O Discurso do Rio
Género Poesia
Ano 2020
ISBN 978-989-703-256-1
Idioma Português
Formato brochura | 56 páginas | 14,8 x 21 cm
Entre o rio e o seu bem-amado
Alguns poetas brasileiros têm a capacidade extraordinária de conseguir regressar às coisas primeiras, como se, de fato, abrir uma janela e olhar o mundo pela vez primeira fosse possível. Olham com as palavras, é certo, mas, mesmo essas, parecem trazer-lhes (-nos) os primeiros sons. Cyro de Mattos é um desses poetas e não será certamente por mero acaso que, além de poeta e ficcionista, este seja também um autor de livros para crianças. Digamos que, tratando-se de escrever sobre um rio, este só poderia assim ser: um autor-menino, de olhos lavados e bem abertos.

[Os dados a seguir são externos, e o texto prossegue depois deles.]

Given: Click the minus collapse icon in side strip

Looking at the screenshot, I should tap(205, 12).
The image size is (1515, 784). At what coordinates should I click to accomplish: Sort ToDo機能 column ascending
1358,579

Quando, há 15 anos, me tentava debruçar sobre a sua escrita pela primeira vez, eu própria, como se poderá perceber das minhas palavras de então, estava numa fase, digamos, atónita: simultaneamente, perante a acima referida característica fundamental da obra deste autor; e perante a Bahia, de onde ele é oriundo, e que eu tinha visitado apenas em tempo recente. Infelizmente, com a idade vai-se perdendo a capacidade do espanto, mas, mesmo sofrendo pela perda do seu rio querido, Cyro de Mattos parece conhecer a fórmula para evitar essa terrível consequência do tempo. Aqui está ele, de novo, voltando a coisas primeiras com palavras primeiras.
Fala-se hoje muito de ecopoesia e é essa mesma que este autor nos apresenta nesta obra, não só porque se move, teluricamente, numa relação de procura de unidade com o corpo da terra, mas também porque, numa espécie de reciclagem, vai tecer uma vertente mais tradicional e canónica da escrita (esta obra é constituída por sonetos) com a tentativa permanente de reescrita (e muitos são os ecos intertextuais de outros textos, seus e não só) em que a complexidade de alguma experimentação se revela, nomeadamente a nível de padrões de som. Assim se apresenta a sua ecopoética, que é também, e talvez sejam esses os traços de maior complexidade, uma metapoética e uma ética.